Thanks for an informative post!
Is it just me, or does the post quoted by Jim (#657) sound very much like our own beloved Dr. KSS? Seems like most posters use pseudonyms so it’s possible, but I hope it’s not, because another caring, brilliant voice in the biotech world would be a blessing and I (we?) will have found another mentor. I started reading the HotCopper Benitec blog just last night, and it reminds me a bit of Gumshoe in it’s civility and interesting discussions. As many others have said here, I feel bad that I’m a follower and have had nothing to contribute so far except questions, but I feel blessed (not only financially which of course is what I came here for 🙂 to be able to witness the flowering of ” the single most interesting event in the history of medicine [the writer has] ever witnessed”.

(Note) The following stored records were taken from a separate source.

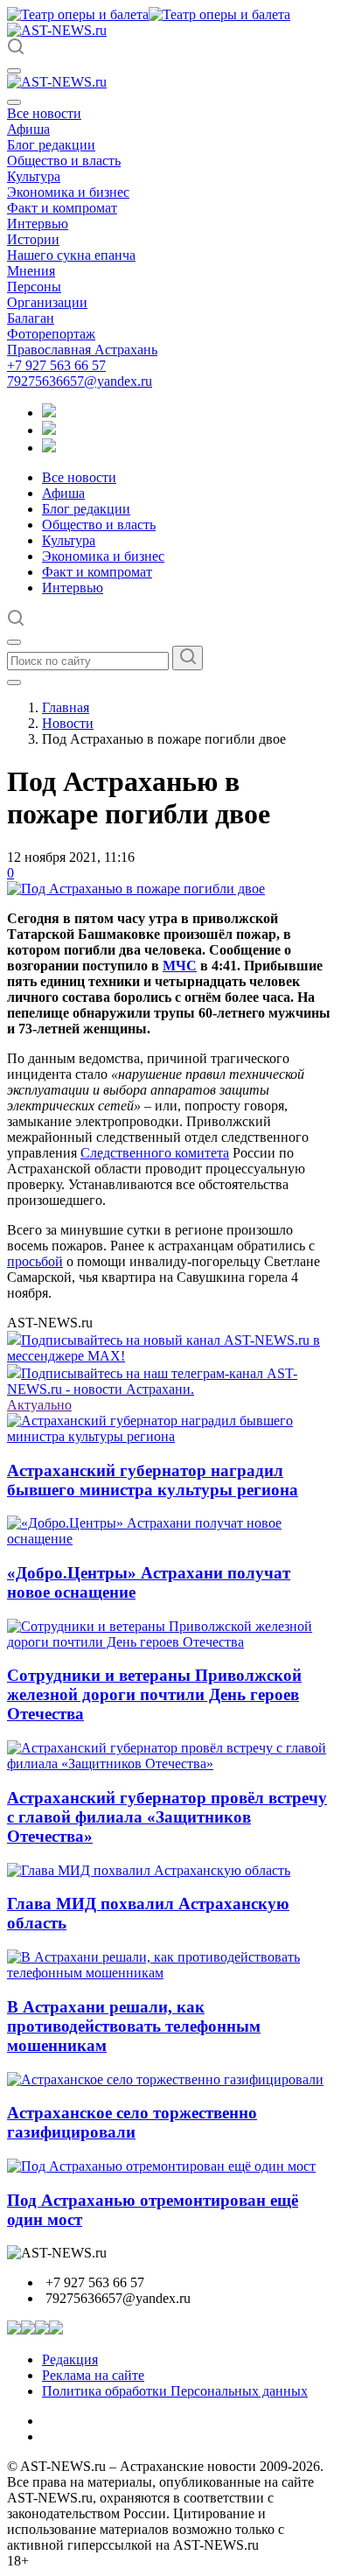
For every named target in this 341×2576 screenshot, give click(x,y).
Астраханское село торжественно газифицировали (132, 2122)
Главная (65, 707)
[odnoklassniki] (49, 430)
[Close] (14, 102)
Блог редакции (51, 144)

Dont feel bad….your questions lead to answers for us all. Thanks
kindergardenmaster … lol …. you are spot on
the post by jim (#657) sounds exactly like KSS because Donman, who’s post on Hotcopper Jim is quoting, is indeed posting a blog by KSS …. [he acknowledges KSS in that thread]

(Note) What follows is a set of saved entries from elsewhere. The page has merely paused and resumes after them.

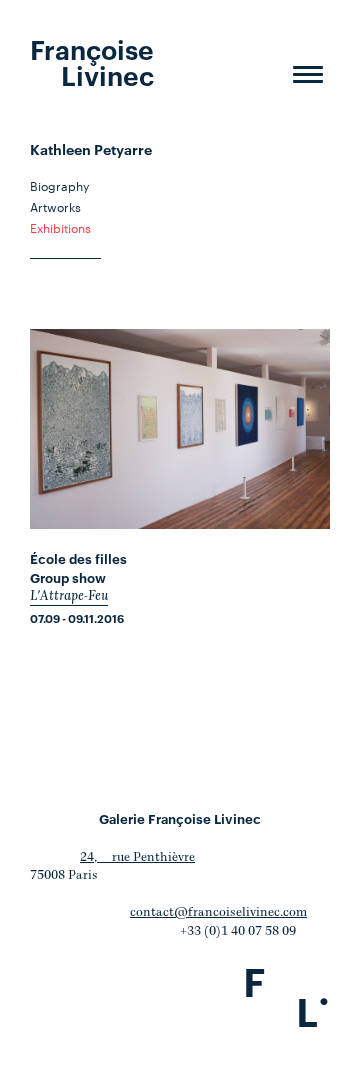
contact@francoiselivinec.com (218, 912)
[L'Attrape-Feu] (180, 429)
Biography (59, 185)
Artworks (55, 206)
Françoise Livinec (92, 61)
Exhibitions (60, 227)
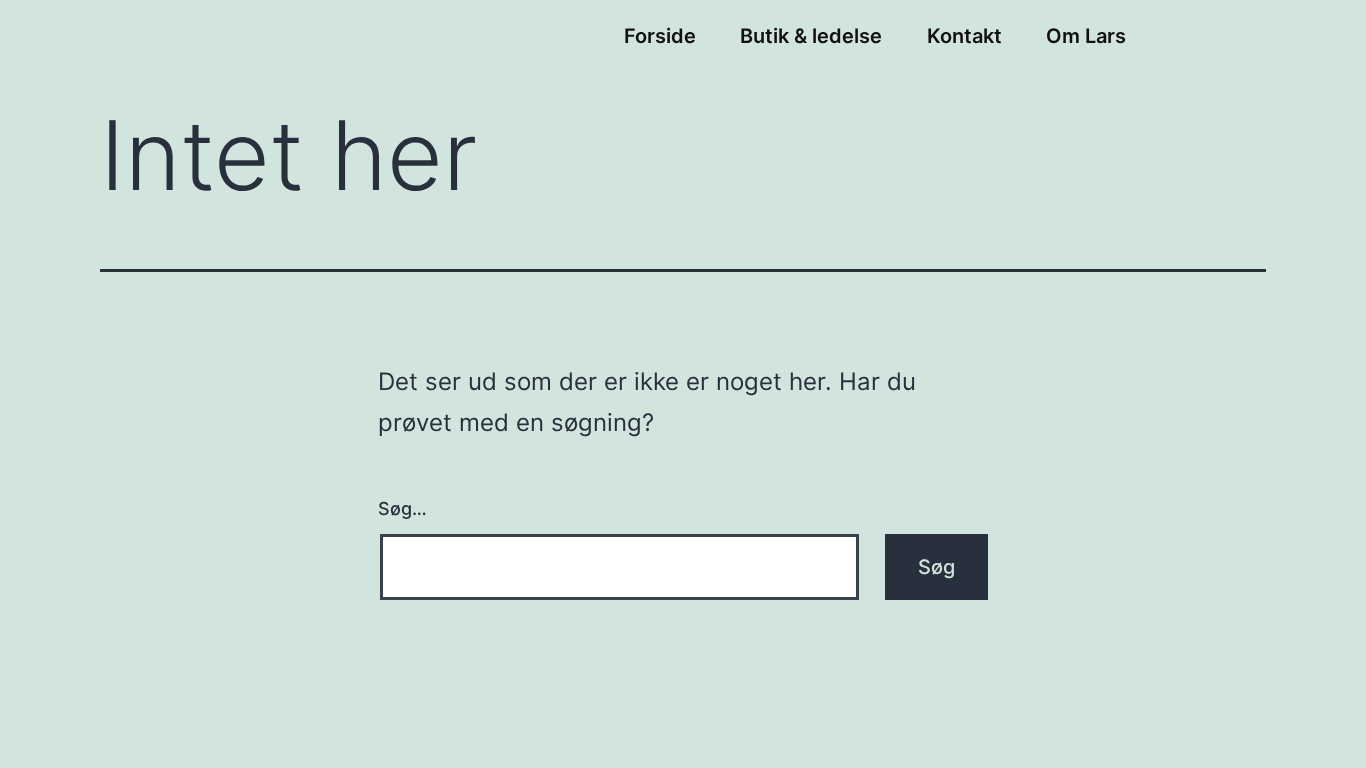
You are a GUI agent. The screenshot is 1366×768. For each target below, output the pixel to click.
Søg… (402, 508)
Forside (660, 36)
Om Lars (1086, 36)
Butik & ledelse (811, 36)
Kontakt (964, 36)
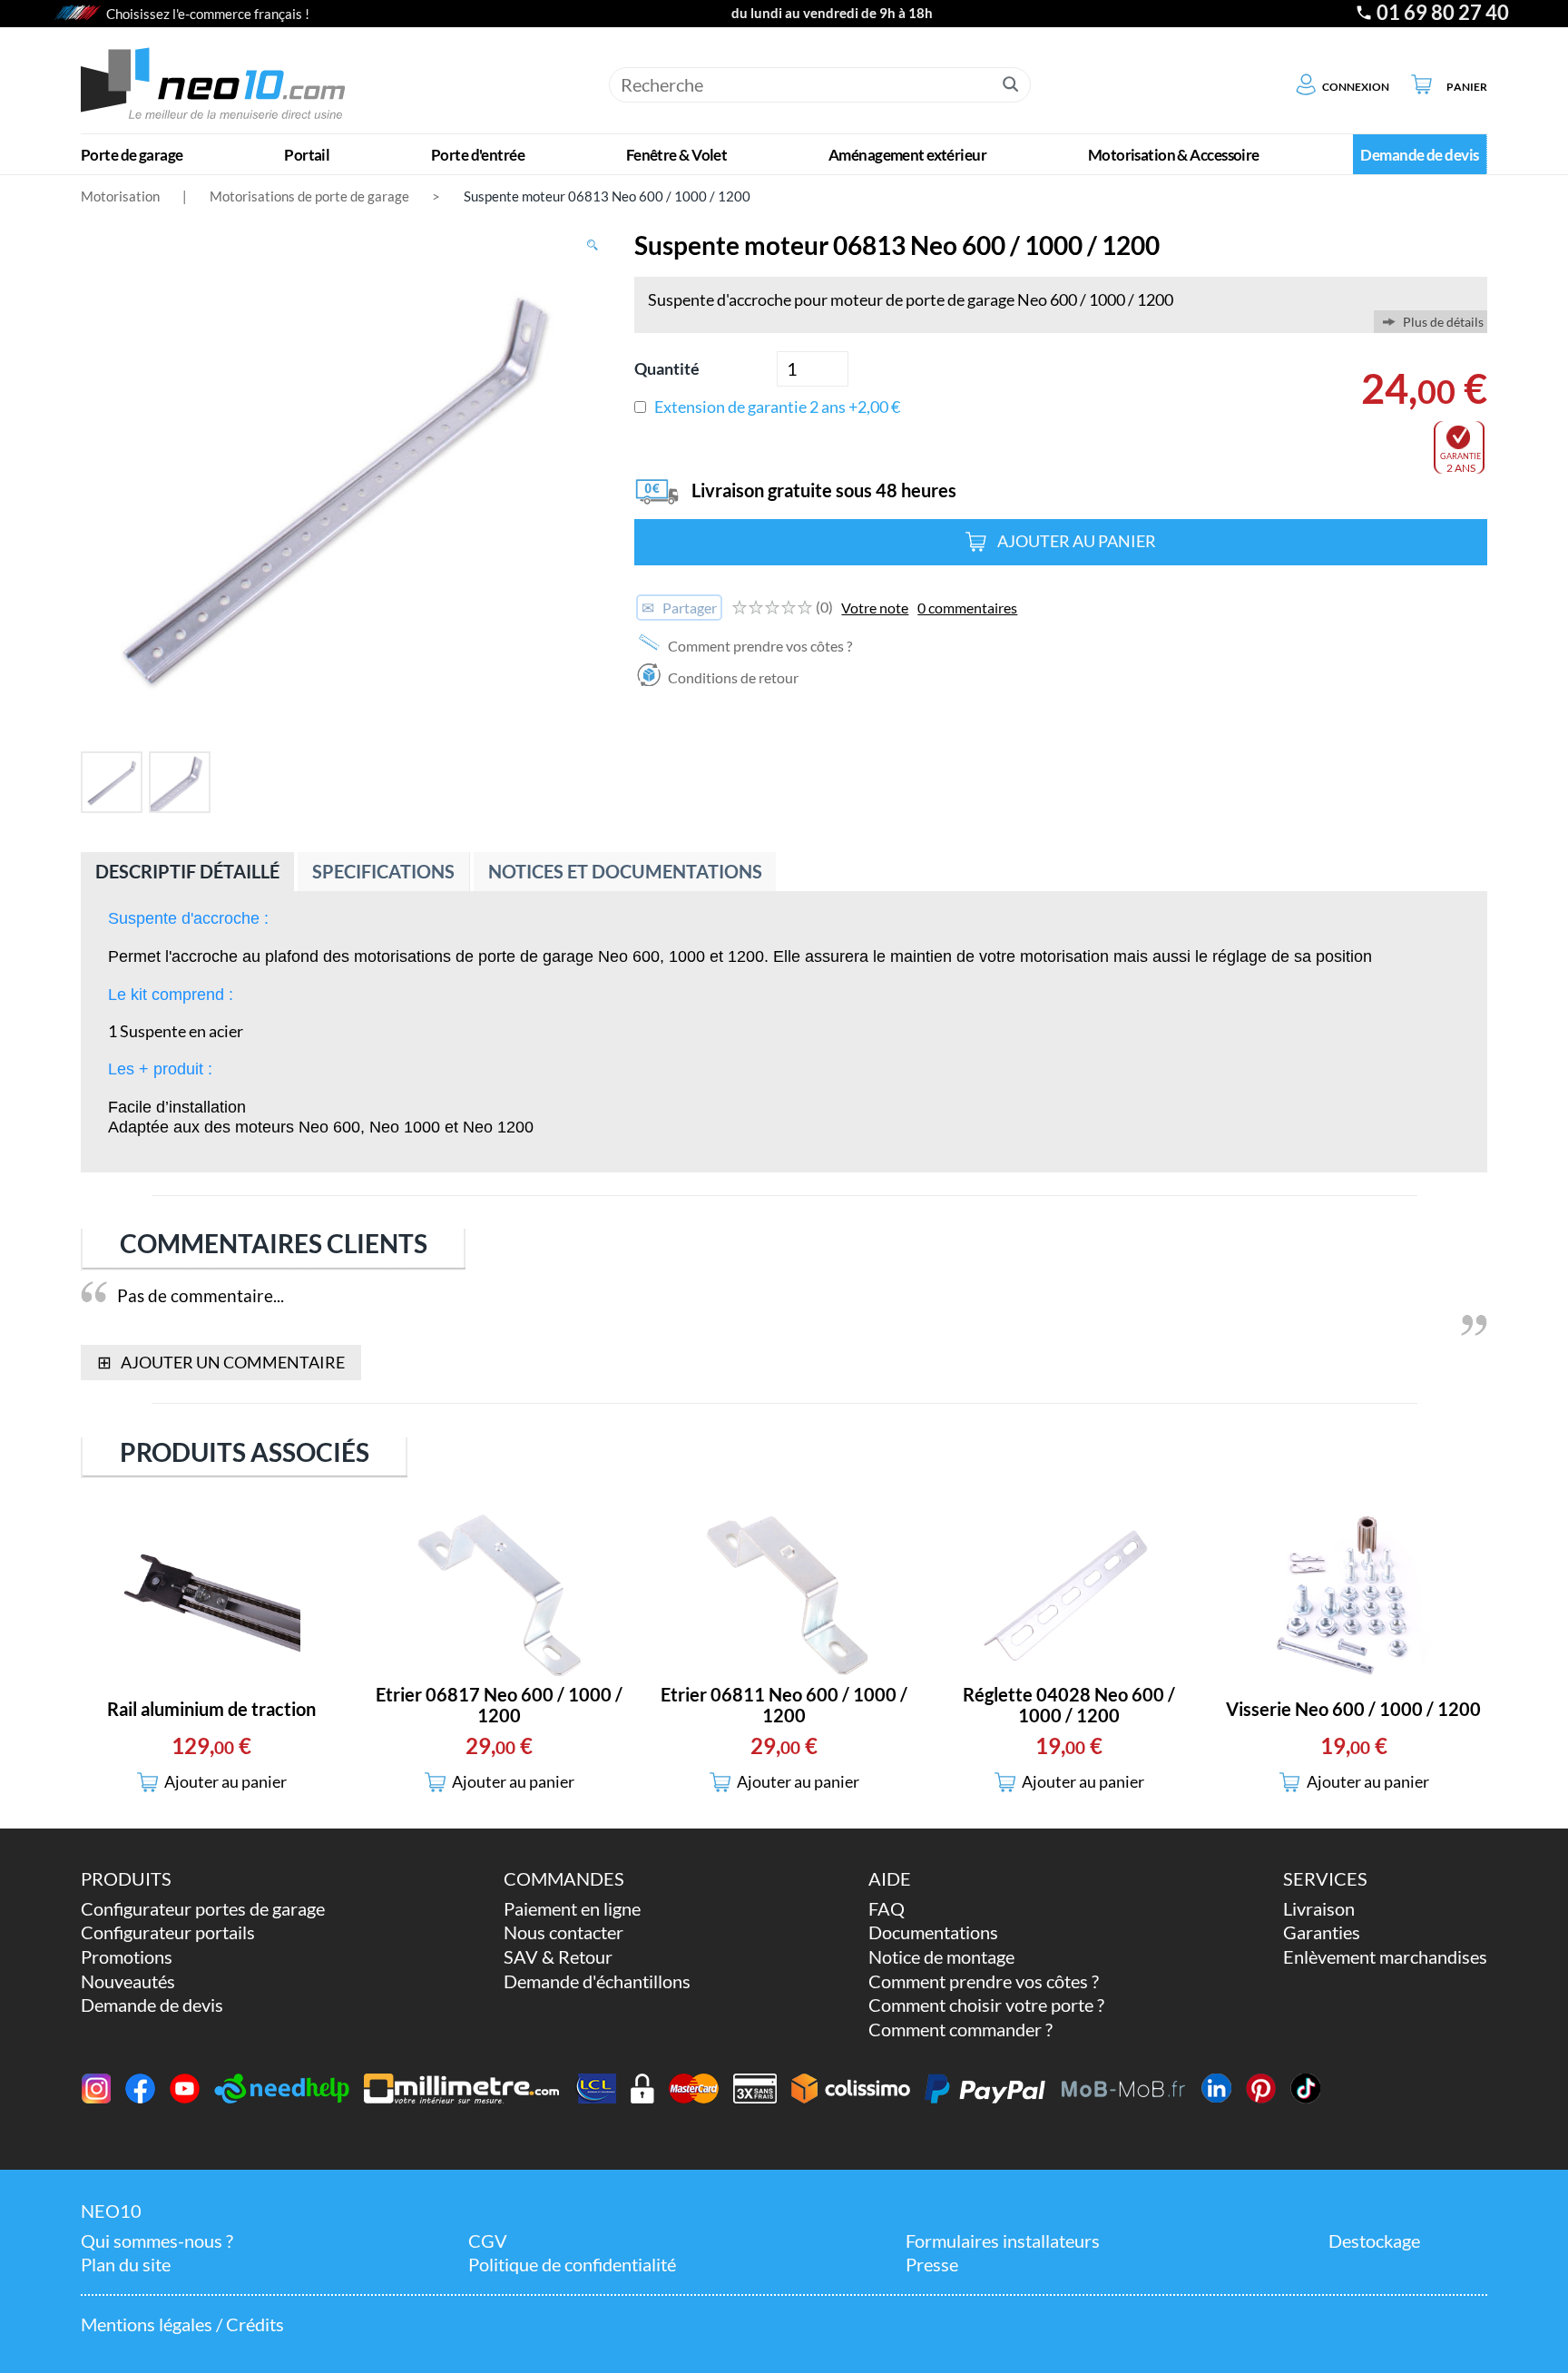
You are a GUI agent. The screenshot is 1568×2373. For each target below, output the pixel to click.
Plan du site (126, 2264)
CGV (487, 2241)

Jim t : thank you for posting this message.
#631, DR. KSS, ELITE PHARM “Drs. less into abuse resistance”. There are controls for prescriptions but not for such as MA and PA drug store owners in Long Island village who were both shot in the head so someone could search for oxycondone or other opiods. Sorry,but you stuck a nerve.
#635 OCLS. The sage, Adam Fuerestien,The Street, has called Microcyn (not exact quote) a product no more complicate than Clorox. He’s saved me alot of money and I sold. PVCT and GALE are a couple of his current take downs.
For those of us that either own or are following ISIS, they are at a new all time high this morning up some about 14% based on “positive interim data for an early stage study of ISIS-SMN Rx, an experimental treatment for spinal muscular atrophy in children. Specifically, children in the trial exhibited an average increase of 3.7 points in muscle function score when treated with 9 mg of the drug, which was coupled to a subsequent increase in SMN protein.”
Albeit – this doesn’t equate to the gains in BNIKF, but great nonetheless.